Fire a push on each durable TaskState transition the caller subscribed to — at minimum on the transitions to input-required, completed, failed, canceled. The push body is an A2A TaskStatusUpdateEvent (composed per §3); its HMAC/signing follows A2A §4.3.3 (openwop defers the HMAC details per §"What openwop does NOT specify" — unchanged).
Never include run-internal content in the push beyond the projected Task state + the A2A artifact references (SR-1 / trust boundary — the same content-free projection as the persisted record).

Trust boundary + replay (unchanged under async)

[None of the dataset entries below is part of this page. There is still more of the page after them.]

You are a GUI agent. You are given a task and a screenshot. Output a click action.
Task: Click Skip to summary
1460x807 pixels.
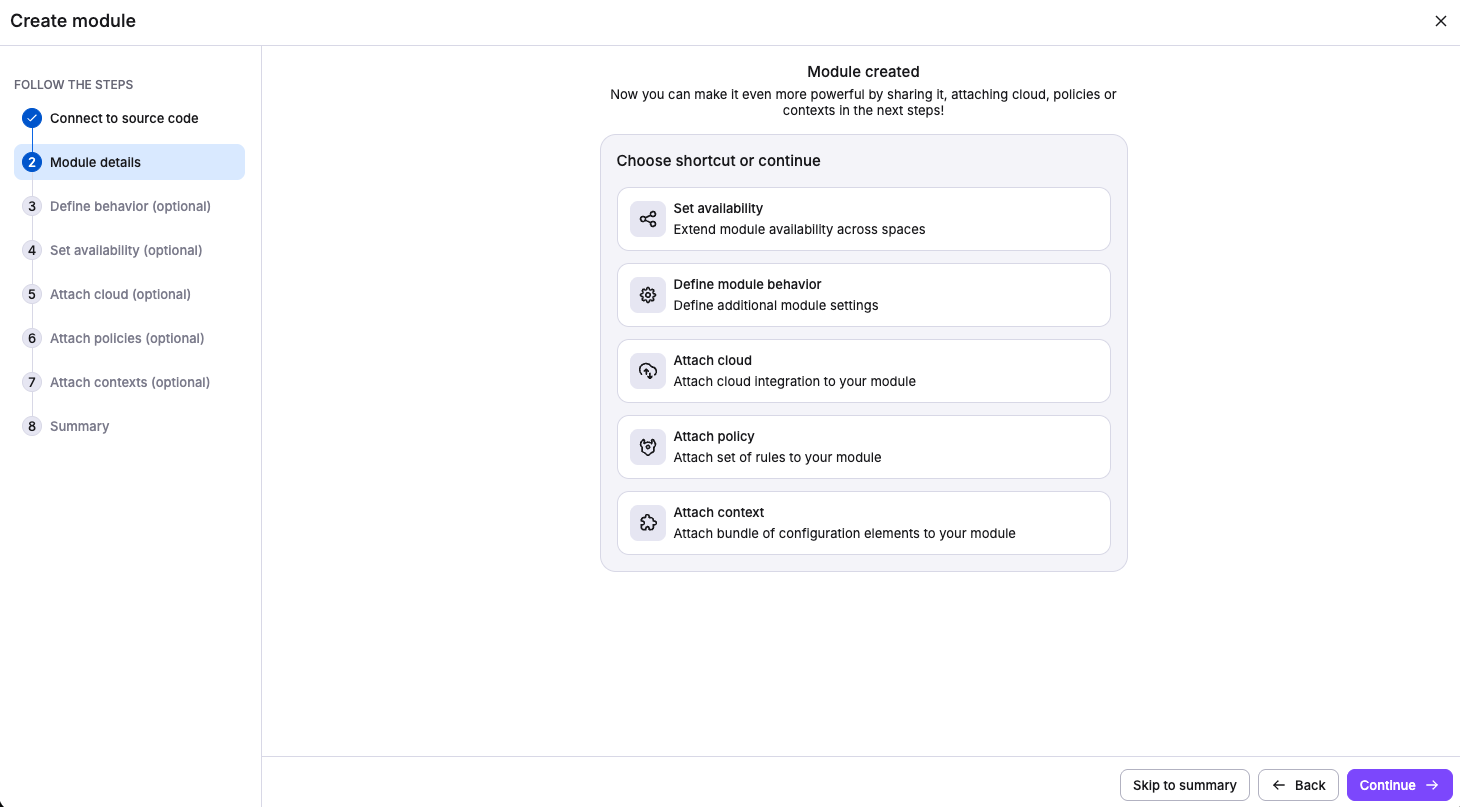pos(1184,785)
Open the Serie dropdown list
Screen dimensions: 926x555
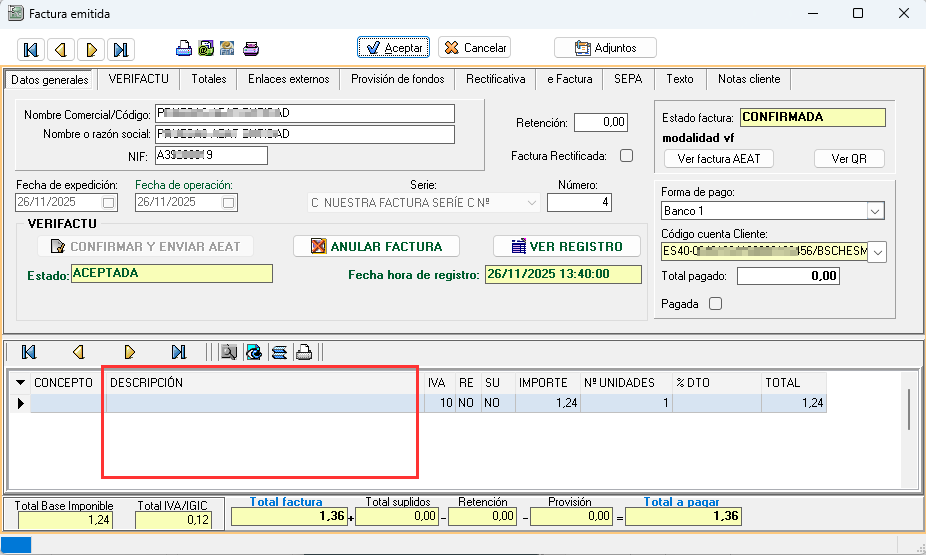click(x=531, y=203)
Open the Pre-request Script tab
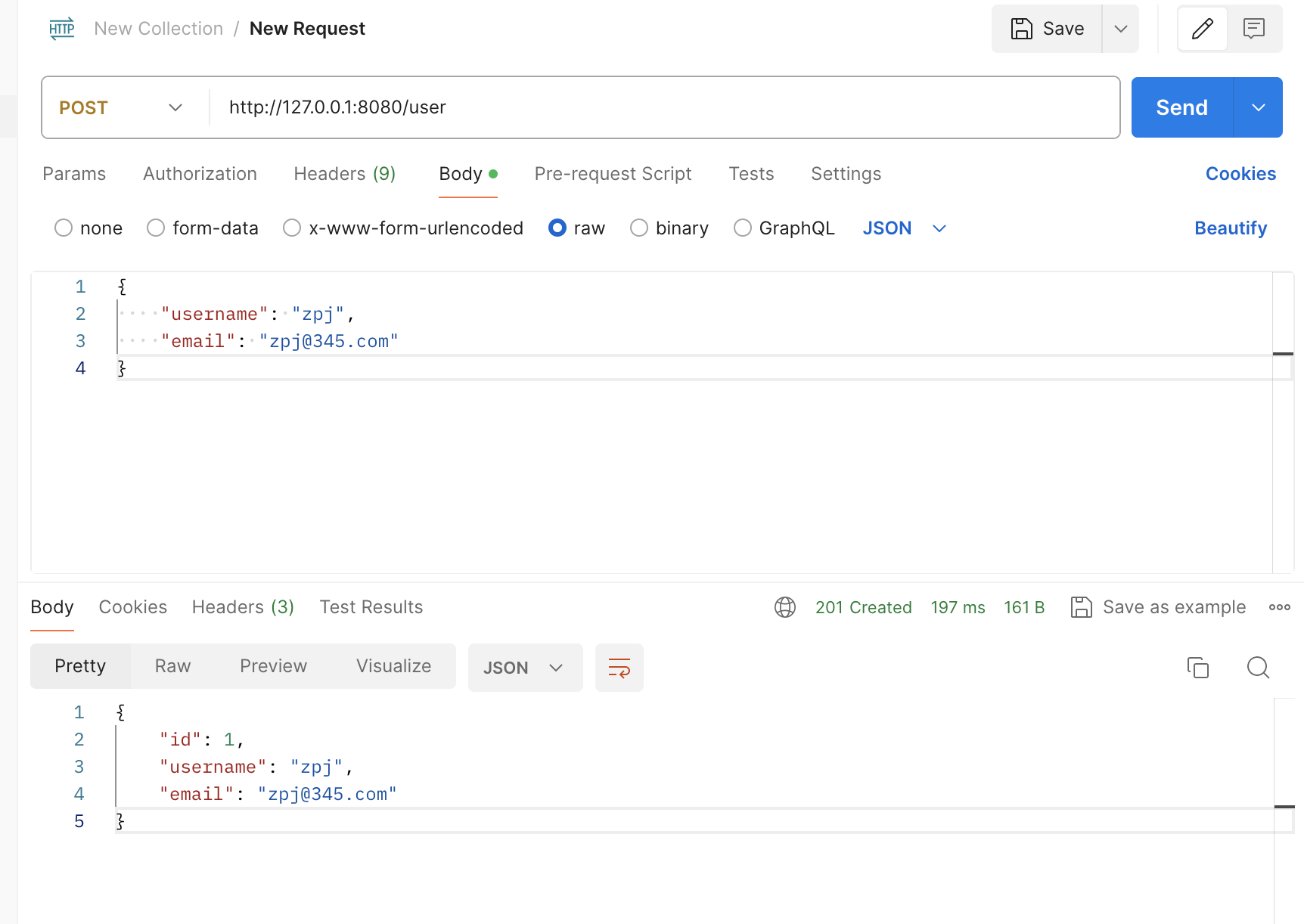The height and width of the screenshot is (924, 1304). tap(613, 174)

The §"Trust boundary" and §"Operational mapping table" rows hold under async unchanged: A2A messages reaching run state stay contentTrust: 'untrusted'; an external A2A agent's result MUST NOT advance a HITL gate; a bridge node MUST cache an external A2A peer's response in the event-log payload and replace it from cache at replay (RFC 0006 §C). Async adds no new trust surface — a durable Task is the same projection, persisted; tasks/resubscribe is a read-only observer; a push is an outbound projection, SSRF-guarded.

Future work

~~Codify a recommended metadata.openwop.* shape so A2A clients can render openwop-interrupt-rich payloads consistently across hosts.~~ ✅ Codified for the interrupt-kind carrier by RFC 0100 (metadata.openwop.interrupt.kind, A2ATaskState.interruptKind); the broader namespace stays a host extension.
~~Add an a2a capability slot to /.well-known/openwop discovery.~~ ✅ Added by RFC 0100 (capabilities.a2a).
Specify a normative auth-required interrupt kind in v1.x to remove drift point #3.
~~Ship a2a-task-roundtrip.test.ts in a future conformance minor.~~ ✅ Live as of 2026-05-10; real-peer interop-evidence mode added 2026-05-11 (Phase 3 T3.4).
Worked node-pack example: examples/a2a-bridge/ showing an OpenWOP node that invokes an external A2A agent. Filed as a candidate post-v1 example.